Письма осени - Владимир Владимирович Илюшин
Шрифт:
Интервал:
Закладка:
…Мимо простучали женские каблучки в сопровождении мужских сандалий и свернули к скамейке. Бегемот поднял голову. Молодая женщина в легком сарафане, с копной темно-каштановых волос и белокурый высокий молодец в рубахе с короткими рукавами уселись на противоположный конец скамьи, не обращая внимания ни на Бегемота, ни на рогожный куль.
— Сережа, — сердито и строго сказала женщина, — как хочешь, я так больше не могу…
Она всхлипнула, и мужчина сжал ей руку:
— Тише.
— Сережа…
— Успокойся.
— Надо что-то делать, — она перешла на шепот, — я не могу с ним больше ни дня, если бы не сын, ушла бы куда глаза глядят. Я хотела забрать его к матери, он не отдал. Это ничтожество — он сказал, что не отдаст! Сережа, ты должен что-то сделать…
Бегемот отвернулся, хмыкнув про себя. У всех драмы. У всех трагедии. И чего эти бабы бесятся? Он смотрит на свои босые пальцы, пошевеливая ими, как бы проверяя исправность, и переводит тусклый взгляд в перспективу улицы, впадающей в площадь, по которой нескончаемо течет, колышется человеческое море. Голуби бегают и бегают, кричат дети, на скамейках прибыло старушек и старичков — жара стала спадать. Листва на деревьях словно бы тронута жаром — осень, печальное время…
— Я прошу тебя, соберись. Ты же знаешь — одна комната, как мы будем втроем? Ведь он уже большой. Давай подождем еще год.
— Я не выдержу, Сережа, я не зря начала этот разговор. Просто не могу. Три года муки! Эти его дурацкие идеи, ради них все бросить, бросить работу, мести улицы, мне стыдно подругам в глаза смотреть. Но это ладно, ладно… Пусть эти девяносто рублей. А как на них жить? У меня сто двадцать, да эти копейки. И все на книги. Посмотри, в чем я хожу! Моих он не хочет знать, как-то пришел отец, хотел с ним поговорить, он не пустил его на порог!
— Тише…
— А теперь он перестал со мной жить!
— Тише!
«Ой-ей-ей…» — думает Бегемот.
— Ты не хочешь об этом слышать, да? А все потому, что он догадывается…
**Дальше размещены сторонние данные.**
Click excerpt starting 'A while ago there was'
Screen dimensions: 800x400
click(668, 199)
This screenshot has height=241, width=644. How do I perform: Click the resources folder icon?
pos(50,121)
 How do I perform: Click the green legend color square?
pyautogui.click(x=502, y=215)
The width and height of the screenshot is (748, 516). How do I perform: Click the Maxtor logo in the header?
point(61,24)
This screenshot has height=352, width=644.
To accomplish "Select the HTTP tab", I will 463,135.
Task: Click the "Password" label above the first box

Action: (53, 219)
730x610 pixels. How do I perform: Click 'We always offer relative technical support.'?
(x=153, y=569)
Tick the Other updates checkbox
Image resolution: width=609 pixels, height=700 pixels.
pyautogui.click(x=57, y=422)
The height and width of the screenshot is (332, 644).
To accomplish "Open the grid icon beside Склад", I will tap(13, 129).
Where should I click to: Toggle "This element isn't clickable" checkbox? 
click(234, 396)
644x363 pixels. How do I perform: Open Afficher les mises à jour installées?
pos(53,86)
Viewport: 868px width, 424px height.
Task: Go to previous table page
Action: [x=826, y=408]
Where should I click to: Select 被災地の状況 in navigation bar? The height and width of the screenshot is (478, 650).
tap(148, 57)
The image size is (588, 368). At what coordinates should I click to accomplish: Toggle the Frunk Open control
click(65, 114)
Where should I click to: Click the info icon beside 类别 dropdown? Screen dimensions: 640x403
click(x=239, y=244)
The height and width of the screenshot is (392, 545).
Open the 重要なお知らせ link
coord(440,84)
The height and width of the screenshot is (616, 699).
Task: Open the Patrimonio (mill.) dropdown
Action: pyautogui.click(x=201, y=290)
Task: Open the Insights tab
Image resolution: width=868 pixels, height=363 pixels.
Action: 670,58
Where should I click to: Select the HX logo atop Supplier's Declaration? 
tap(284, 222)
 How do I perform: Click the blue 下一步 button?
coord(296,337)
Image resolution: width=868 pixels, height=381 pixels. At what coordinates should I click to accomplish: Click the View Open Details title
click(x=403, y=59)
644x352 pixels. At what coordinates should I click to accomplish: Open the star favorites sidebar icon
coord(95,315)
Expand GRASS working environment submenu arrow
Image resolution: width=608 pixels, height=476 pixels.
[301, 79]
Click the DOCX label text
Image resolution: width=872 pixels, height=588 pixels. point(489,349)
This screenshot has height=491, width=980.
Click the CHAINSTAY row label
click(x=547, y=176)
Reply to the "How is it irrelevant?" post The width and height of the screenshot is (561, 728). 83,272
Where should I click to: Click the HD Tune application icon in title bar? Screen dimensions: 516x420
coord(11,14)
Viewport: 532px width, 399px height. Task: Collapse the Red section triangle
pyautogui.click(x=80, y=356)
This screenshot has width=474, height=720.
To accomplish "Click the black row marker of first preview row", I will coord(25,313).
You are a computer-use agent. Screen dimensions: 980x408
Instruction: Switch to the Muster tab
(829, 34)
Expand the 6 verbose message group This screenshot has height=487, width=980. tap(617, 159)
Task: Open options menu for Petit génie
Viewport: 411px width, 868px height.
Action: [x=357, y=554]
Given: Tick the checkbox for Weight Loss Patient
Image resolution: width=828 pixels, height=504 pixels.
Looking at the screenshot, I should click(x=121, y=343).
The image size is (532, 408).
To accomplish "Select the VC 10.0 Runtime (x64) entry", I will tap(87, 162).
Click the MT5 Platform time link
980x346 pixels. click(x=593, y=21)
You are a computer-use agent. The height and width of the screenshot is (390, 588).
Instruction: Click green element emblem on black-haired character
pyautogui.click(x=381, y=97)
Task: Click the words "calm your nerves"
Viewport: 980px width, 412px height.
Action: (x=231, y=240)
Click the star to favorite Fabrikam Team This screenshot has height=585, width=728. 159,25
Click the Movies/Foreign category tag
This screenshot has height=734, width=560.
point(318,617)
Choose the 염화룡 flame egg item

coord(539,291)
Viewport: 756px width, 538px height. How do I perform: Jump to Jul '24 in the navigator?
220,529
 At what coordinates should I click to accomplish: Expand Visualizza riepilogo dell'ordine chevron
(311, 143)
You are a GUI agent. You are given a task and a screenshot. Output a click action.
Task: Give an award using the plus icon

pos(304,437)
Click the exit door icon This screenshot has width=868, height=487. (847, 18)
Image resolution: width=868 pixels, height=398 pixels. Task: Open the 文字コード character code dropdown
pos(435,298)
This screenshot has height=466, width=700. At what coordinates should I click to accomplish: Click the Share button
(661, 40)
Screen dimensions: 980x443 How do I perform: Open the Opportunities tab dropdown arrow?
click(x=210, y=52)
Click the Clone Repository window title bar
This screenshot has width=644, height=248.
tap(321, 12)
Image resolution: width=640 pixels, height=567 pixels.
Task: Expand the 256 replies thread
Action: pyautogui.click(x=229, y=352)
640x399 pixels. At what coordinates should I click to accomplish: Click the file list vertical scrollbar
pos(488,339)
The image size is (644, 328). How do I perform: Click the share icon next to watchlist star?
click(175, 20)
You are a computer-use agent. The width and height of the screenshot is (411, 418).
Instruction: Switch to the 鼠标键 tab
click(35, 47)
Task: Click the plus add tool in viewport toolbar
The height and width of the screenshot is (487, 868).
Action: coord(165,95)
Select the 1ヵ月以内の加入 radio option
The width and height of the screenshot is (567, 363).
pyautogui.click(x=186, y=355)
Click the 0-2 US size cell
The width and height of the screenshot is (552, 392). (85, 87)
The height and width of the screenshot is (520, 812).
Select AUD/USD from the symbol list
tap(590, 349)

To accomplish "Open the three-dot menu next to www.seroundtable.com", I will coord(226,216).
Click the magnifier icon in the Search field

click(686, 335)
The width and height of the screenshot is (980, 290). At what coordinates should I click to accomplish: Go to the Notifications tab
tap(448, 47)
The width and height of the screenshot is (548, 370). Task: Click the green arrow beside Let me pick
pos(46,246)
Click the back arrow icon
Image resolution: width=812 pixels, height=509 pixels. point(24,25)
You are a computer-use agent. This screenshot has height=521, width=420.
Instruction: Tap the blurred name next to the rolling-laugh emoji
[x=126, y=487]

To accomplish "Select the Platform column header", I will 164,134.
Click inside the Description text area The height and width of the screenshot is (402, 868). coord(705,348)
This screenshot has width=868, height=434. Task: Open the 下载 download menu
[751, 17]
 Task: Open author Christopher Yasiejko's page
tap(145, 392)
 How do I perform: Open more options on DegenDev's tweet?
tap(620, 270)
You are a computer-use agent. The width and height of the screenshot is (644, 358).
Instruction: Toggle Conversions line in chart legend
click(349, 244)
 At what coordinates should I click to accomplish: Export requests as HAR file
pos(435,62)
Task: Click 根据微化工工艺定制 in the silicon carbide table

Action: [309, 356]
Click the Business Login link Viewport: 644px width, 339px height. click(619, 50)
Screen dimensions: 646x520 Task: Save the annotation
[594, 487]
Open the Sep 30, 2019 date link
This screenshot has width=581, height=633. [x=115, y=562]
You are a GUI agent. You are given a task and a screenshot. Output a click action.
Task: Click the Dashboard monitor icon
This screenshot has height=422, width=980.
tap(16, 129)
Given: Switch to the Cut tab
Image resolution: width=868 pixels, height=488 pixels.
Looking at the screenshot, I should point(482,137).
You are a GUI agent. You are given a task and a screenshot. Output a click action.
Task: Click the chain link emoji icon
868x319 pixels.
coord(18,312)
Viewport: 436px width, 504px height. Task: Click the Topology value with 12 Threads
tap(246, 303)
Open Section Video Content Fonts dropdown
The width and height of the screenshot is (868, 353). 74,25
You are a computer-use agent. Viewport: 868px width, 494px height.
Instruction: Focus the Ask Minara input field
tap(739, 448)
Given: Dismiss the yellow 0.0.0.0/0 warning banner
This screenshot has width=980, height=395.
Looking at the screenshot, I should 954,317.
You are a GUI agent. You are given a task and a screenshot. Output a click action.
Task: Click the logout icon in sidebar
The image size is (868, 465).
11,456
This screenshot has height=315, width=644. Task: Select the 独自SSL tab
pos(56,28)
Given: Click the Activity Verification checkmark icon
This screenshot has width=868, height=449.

— Тебя никто не заставлял это говорить.
— Конечно, тебе на меня плевать. Если ты не хочешь взять нас, я уйду к матери. Я решила — завтра же подаю на развод! Хватит с меня!
— Послушай, давай поговорим спокойно…
— Я не могу говорить спокойно!
— Пусть будет так, как ты хочешь. Но если он не хочет отдавать сына, пусть остается у него.
— Вон что!..
«Ну отчего такая лажа?» — Бегемот опять переводит взгляд на босые пальцы. Может, звезды сошлись не так или в этом перст судьбы, — чтоб он загнулся в этом Хабаровске под эти слюнявые разговоры? У них даже пива здесь нету. Зато самодовольства — через край, вон сколько всякой наглядной агитации понавешено.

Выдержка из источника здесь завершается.